The rate is similar to that found among a smaller sample of 1,100 such workers released by Mount Sinai in 2004, but the scale of the current study gives it far more weight; it also indicates significant problems not reflected in the original study.

For example, one-third of the patients in the new study showed diminished lung capacity in tests designed to measure the amount of air a person can exhale. Among nonsmokers, 28 percent were found to have some breathing impairment, more than double the rate for nonsmokers in the general population.

The study is among the first to show that many of the respiratory ailments — like sinusitis and asthma, and gastrointestinal problems related to them — initially reported by ground zero workers persisted or grew worse in the years after 9/11.
This report gives a scientific-research context to what previously had been anecdotal evidence, such as the death of NYPD detective James Zadroga. The question being asked now is how many lives will be cut short because of exposure to Ground Zero toxicity? And how many years will it take before th final toll is known?

Of course, if there is a health issue, the political component is not too far behind:
Members of the New York Congressional delegation, who have been fighting to get the federal government to recognize the scope of the health problem created by toxic materials at ground zero, saw the Mount Sinai study as proof that the federal government has been too slow to address the issue.

Senator Hillary Rodham Clinton, who participated in the news conference at Mount Sinai yesterday morning, along with Representatives Jerrold Nadler and Carolyn B. Maloney, said that the results made the need for federal assistance for treatment more critical than ever.

“This study, I hope, puts to rest any doubt about what is happening to those who were exposed,” said Mrs. Clinton, who was among those who pushed for $52 million in federal funding for health treatment for the ground zero workers, the first treatment money provided by the Bush administration. “This report underscores the need for continued long-term monitoring and treatment options — they go hand in hand,” she said.
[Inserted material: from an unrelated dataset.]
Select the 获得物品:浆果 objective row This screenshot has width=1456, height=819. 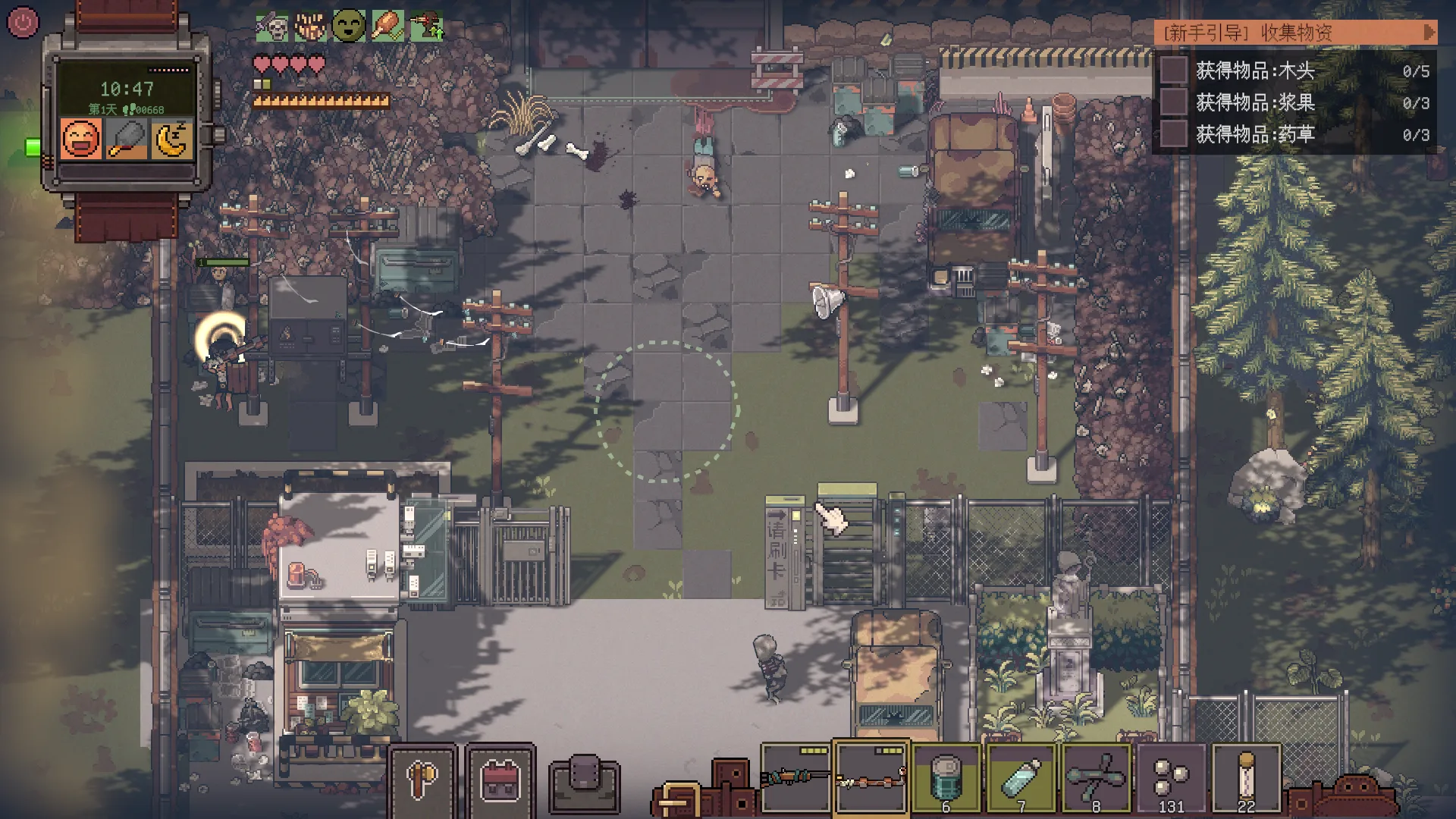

Several members of the delegation are scheduled to meet in Washington tomorrow morning with Michael O. Levitt, the secretary of the Department of Health and Human Services, to press for more aid.
Sen. Clinton managed to schedule both a press conference and a brand new campaign ad at the same time:
In that respect, Sen. Hillary Clinton danced an unseemly two-step yesterday, charging at the Mount Sinai press conference that "our government was not telling us the truth" about Ground Zero - then releasing a campaign ad . . . in which she alleges that "the government didn't tell the truth" about Ground Zero.
This does raise an interesting question though: Should the federal government -- or any government, for that matter, be responsible for a health condition that developed because of an act of war on the country?

Emotionally, the easy answer is "yes." But, it is not exactly the case that the government was responsible for the act -- and there was hardly any way to know what the conditions were when thousands of volunteers came down to Ground Zero.

Of course, those people suffering will be taken care of -- in the name of compassion. But, is a government actually obligated to do so?

It's a question that at least deserves pondering.

Five years later, 9/11 haunts New York in ways that many could not have begun to imagine.